PROVIDED DATA:
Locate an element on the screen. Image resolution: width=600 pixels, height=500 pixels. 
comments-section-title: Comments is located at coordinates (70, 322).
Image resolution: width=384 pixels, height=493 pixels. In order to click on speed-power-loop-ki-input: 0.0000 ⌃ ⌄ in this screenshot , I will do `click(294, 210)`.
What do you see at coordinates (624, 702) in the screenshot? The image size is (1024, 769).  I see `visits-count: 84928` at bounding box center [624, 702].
--
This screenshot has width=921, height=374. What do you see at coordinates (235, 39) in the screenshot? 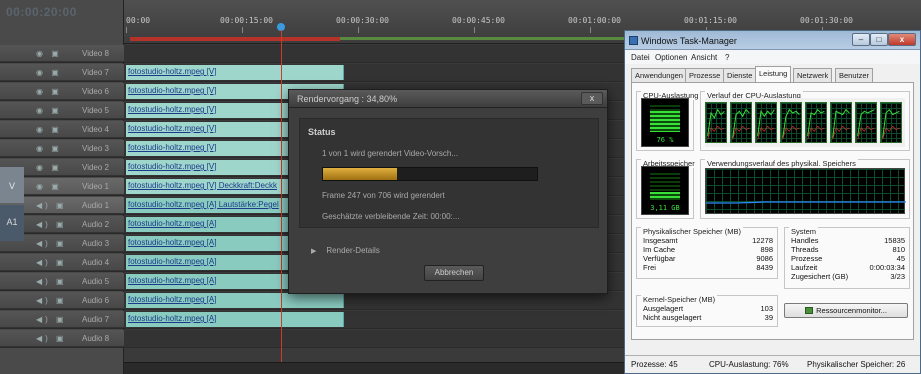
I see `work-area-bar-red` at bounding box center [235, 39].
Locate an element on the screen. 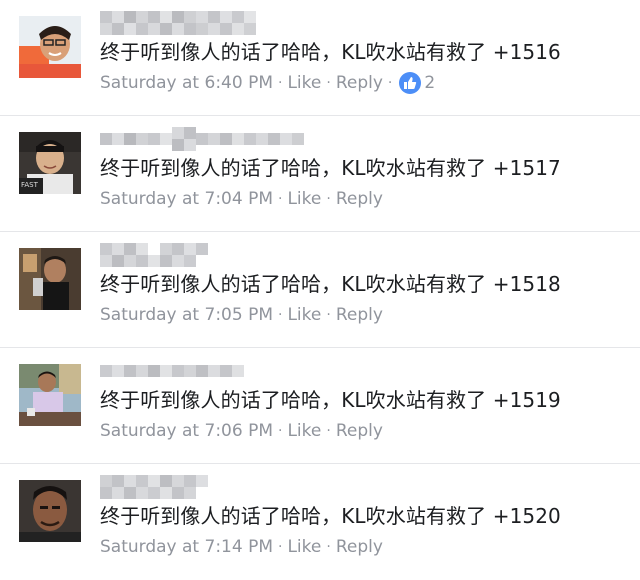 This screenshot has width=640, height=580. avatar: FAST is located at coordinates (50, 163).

TASK PROMPT: Copy the records again word for word, starting with the line that contains "Image resolution: width=384" and going on through the line that contains "What do you see at coordinates (624, 702)", both included.

TASK SOLUTION:
Image resolution: width=384 pixels, height=493 pixels. In order to click on speed-power-loop-ki-input: 0.0000 ⌃ ⌄ in this screenshot , I will do `click(294, 210)`.
What do you see at coordinates (624, 702) in the screenshot? The image size is (1024, 769).  I see `visits-count: 84928` at bounding box center [624, 702].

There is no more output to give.